Please set out each line below exactly as it stands, without the images.

Task data —
#####

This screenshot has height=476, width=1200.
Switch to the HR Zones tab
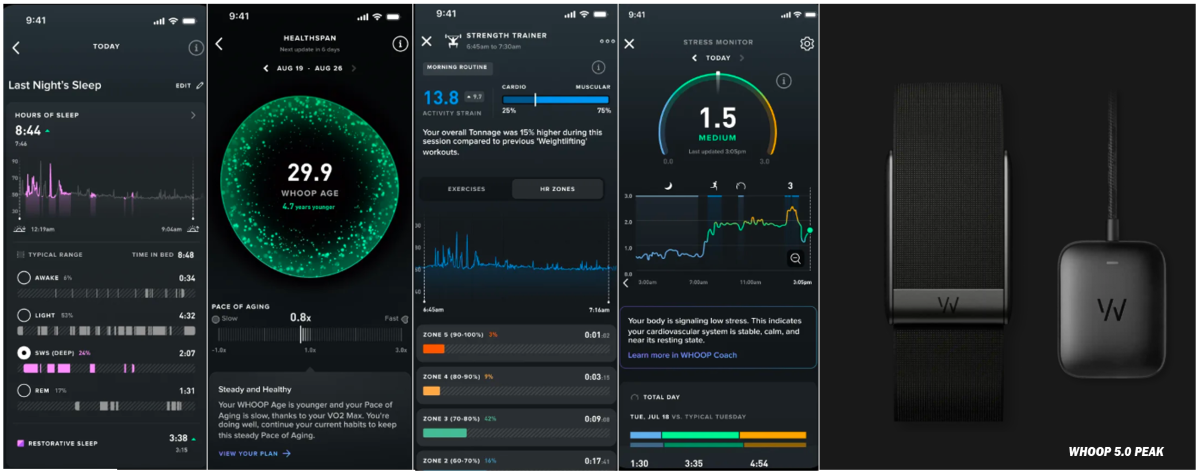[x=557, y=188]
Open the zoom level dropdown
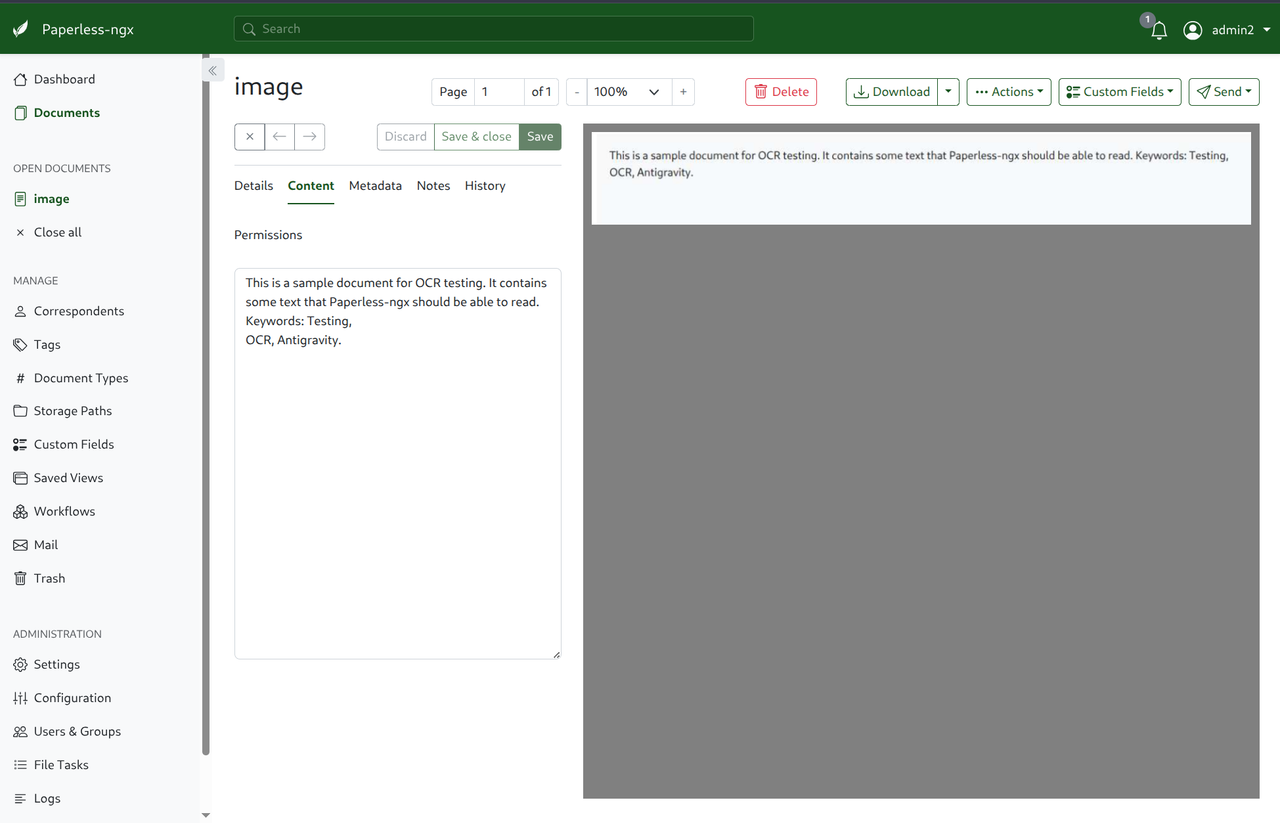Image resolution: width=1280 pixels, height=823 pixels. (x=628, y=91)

#####

Answer for this exercise —
This screenshot has height=476, width=1200.
Switch to the HR Zones tab
[x=557, y=188]
Open the zoom level dropdown
Image resolution: width=1280 pixels, height=823 pixels. (x=628, y=91)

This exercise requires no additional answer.